TASK MATERIAL:
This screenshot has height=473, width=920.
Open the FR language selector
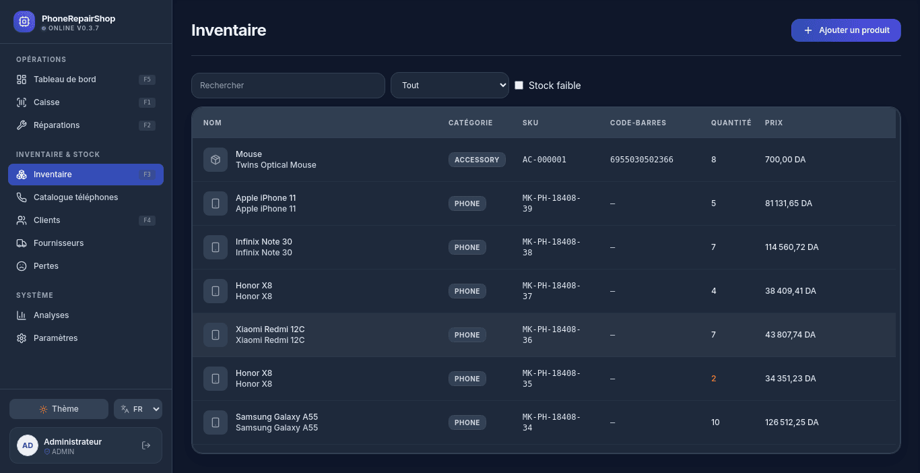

* * *

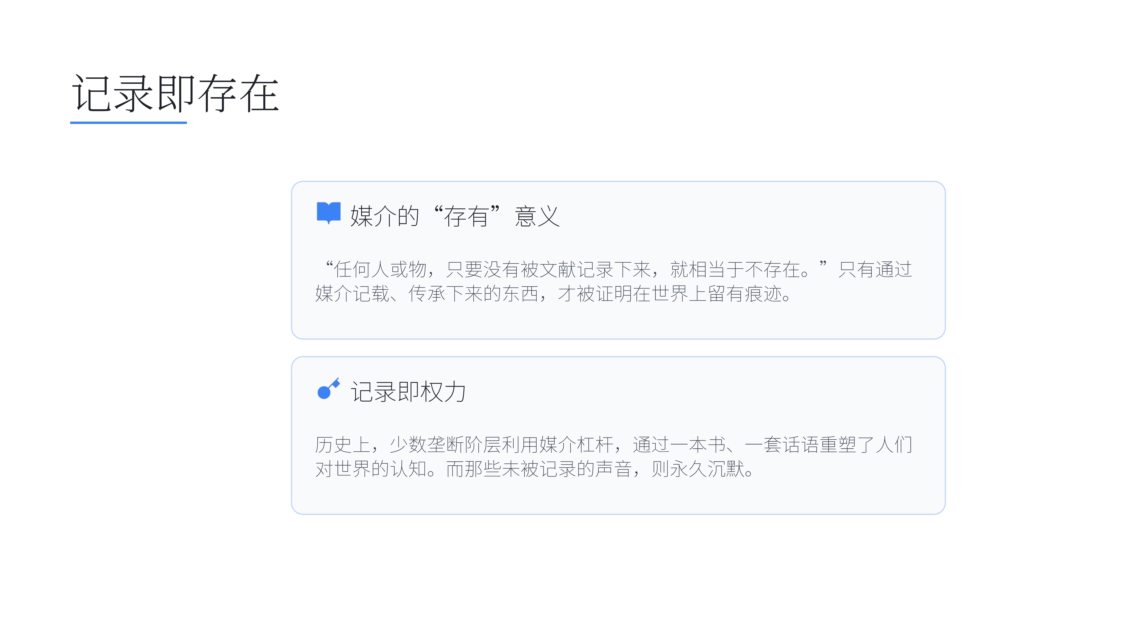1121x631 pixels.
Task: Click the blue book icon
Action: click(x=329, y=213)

--

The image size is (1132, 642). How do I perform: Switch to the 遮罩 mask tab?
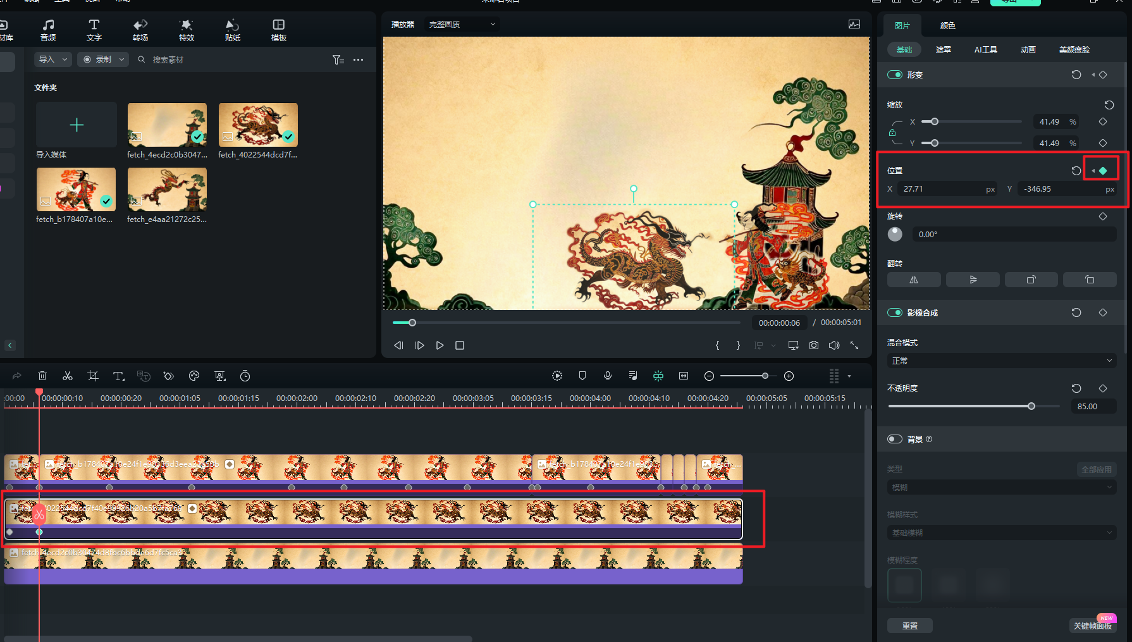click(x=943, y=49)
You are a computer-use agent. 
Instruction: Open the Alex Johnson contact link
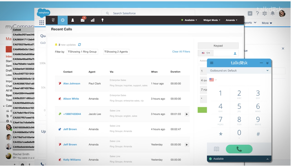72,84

TASK INSTRUCTIONS: Please output exactly the lines between the one holding "This screenshot has height=473, width=920." and the one holding "Open the FR language selector" in the records above, inclusive, and nothing more.

REPLY:
This screenshot has height=473, width=920.
Open the FR language selector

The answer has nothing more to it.